DATA SHOWN:
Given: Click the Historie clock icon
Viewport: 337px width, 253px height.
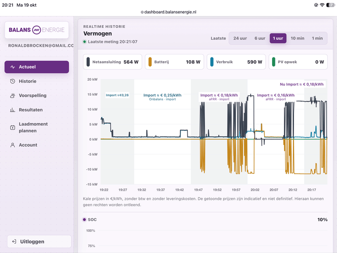Looking at the screenshot, I should 13,81.
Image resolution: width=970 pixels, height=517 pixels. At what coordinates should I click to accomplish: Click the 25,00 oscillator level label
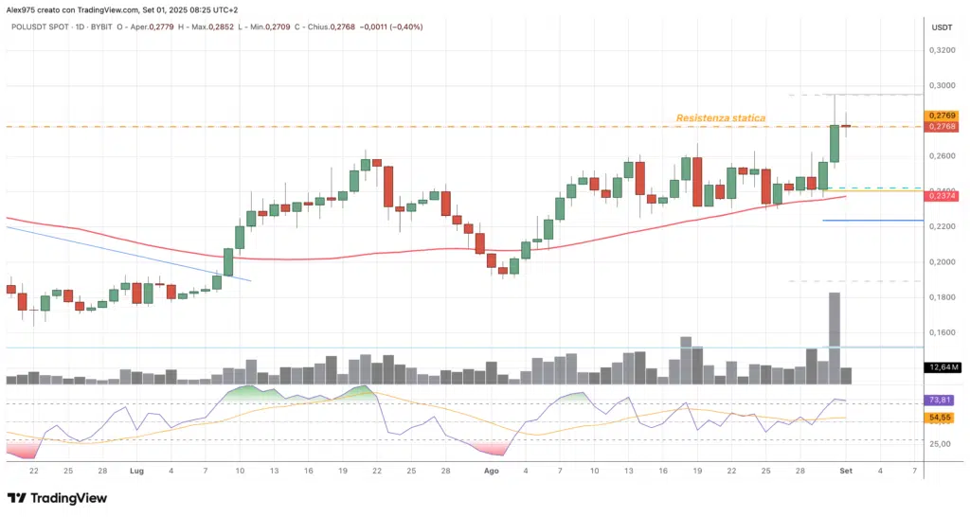coord(942,443)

TASK STATEMENT:
From the first line to the last, set down the data exactly, without the pictures.

RESPONSE TO THE EXERCISE:
Given: Click the Historie clock icon
Viewport: 337px width, 253px height.
Looking at the screenshot, I should 13,81.
Image resolution: width=970 pixels, height=517 pixels. At what coordinates should I click to accomplish: Click the 25,00 oscillator level label
coord(942,443)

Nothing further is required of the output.